The executives made a point that all the changes in network traffic were seen in only two or three weeks of a 13-week quarter. 

“Despite our strong overall performance in the first quarter there is significant uncertainty from a macroeconomic perspective, said Malhotra.

The company’s CapEx for 2019 was close to $35 million. And for 2020, it’s sticking with its plan to invest between $25 million and $30 million in CapEx.

“To ensure we can meet the expected growth of online traffic, we are actively pursuing our aggressive network capacity expansion plan for 2020 that includes increasing capacity in existing PoPs and building new PoPs in new geographies that are important to our customers,” said Lento.

Limelight technology

During the first quarter, Limelight finalized a new service called Live Push Ingest, which allows content providers to push live streaming video content to Limelight for distribution across its CDN. The product is designed to help customers simplify their video workflows, reduce egress costs and scale up to meet the needs of the largest live streaming events without overloading their origin servers.

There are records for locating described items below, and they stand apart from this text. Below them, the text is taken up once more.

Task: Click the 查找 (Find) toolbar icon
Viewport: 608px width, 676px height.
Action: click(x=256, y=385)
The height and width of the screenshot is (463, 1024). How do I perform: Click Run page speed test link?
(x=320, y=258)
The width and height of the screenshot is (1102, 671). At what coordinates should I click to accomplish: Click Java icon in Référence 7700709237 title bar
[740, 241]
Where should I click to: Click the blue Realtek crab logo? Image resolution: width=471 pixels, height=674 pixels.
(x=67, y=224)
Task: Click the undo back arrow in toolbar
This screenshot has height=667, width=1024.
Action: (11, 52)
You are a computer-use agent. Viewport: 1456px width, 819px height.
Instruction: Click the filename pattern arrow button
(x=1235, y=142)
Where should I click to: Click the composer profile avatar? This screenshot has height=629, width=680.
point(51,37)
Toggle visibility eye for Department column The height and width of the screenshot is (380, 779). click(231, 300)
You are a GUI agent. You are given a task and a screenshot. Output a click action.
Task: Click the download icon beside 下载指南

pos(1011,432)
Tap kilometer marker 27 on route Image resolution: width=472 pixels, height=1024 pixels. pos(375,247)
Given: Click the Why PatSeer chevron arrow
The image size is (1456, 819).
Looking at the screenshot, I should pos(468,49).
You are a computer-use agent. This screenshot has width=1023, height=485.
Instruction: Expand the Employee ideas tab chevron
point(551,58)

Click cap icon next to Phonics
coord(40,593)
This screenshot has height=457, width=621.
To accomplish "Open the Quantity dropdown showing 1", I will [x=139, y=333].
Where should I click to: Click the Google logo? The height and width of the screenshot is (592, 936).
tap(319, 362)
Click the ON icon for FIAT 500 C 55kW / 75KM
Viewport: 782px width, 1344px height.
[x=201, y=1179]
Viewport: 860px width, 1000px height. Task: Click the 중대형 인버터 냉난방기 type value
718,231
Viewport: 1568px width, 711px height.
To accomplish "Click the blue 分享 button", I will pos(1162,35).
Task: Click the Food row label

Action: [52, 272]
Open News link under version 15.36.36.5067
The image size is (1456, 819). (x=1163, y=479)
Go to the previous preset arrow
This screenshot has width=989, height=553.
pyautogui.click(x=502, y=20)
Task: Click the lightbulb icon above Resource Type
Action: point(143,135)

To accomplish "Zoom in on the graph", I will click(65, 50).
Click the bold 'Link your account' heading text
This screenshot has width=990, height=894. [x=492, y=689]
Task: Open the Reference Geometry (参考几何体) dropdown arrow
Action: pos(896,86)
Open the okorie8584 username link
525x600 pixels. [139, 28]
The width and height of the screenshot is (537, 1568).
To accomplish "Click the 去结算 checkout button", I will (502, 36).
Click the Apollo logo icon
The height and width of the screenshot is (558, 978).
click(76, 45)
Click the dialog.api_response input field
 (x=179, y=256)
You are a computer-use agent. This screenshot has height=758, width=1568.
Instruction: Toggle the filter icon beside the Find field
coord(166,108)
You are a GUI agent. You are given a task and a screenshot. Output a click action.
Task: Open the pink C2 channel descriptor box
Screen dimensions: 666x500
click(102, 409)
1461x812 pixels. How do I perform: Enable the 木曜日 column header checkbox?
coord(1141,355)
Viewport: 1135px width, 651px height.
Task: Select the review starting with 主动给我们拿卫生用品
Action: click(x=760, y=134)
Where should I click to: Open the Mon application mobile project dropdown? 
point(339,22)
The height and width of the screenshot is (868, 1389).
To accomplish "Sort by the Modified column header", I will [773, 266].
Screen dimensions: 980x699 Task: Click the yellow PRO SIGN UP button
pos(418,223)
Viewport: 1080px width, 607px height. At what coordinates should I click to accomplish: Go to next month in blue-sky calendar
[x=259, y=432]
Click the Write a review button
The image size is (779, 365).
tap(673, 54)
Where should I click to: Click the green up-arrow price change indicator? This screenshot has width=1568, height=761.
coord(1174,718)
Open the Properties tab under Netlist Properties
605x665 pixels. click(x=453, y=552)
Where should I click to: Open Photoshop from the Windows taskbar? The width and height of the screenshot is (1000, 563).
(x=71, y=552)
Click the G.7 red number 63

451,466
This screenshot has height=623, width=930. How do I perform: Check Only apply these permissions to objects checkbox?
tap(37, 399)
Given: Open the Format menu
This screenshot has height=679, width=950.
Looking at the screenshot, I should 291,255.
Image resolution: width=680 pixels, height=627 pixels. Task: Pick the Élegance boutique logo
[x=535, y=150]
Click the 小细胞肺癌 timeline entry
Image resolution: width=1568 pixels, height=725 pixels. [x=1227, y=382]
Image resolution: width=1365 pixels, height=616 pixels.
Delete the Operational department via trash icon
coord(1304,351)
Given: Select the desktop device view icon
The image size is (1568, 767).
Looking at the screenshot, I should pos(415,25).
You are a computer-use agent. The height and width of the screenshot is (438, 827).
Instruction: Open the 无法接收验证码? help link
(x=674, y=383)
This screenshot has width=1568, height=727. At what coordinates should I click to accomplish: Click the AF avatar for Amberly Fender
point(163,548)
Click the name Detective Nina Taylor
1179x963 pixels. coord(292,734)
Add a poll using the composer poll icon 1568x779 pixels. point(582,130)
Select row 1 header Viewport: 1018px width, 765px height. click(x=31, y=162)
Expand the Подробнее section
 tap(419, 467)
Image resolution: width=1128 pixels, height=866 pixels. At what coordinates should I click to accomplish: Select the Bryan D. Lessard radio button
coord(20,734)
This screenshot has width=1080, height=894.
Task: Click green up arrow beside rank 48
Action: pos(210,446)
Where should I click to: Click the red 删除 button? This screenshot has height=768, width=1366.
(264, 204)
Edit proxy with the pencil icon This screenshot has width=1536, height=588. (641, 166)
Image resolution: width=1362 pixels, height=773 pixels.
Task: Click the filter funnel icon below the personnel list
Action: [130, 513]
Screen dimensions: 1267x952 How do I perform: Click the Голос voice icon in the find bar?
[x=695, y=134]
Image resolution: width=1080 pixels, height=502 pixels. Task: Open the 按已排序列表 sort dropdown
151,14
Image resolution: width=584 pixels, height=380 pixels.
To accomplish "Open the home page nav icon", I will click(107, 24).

Limelight has also been beta-testing its new serverless compute capabilities, known as EdgeFunctions. The offering will allow customers to deploy their own application functions into Limelight’s network edge locations and run them on-demand. “Its functions will have use cases specifically aimed at supporting the requirements of our video delivery customers, and it is generating a tremendous amount of customer interest,” said Lento. The company expects to launch EdgeFunctions commercially in the second quarter.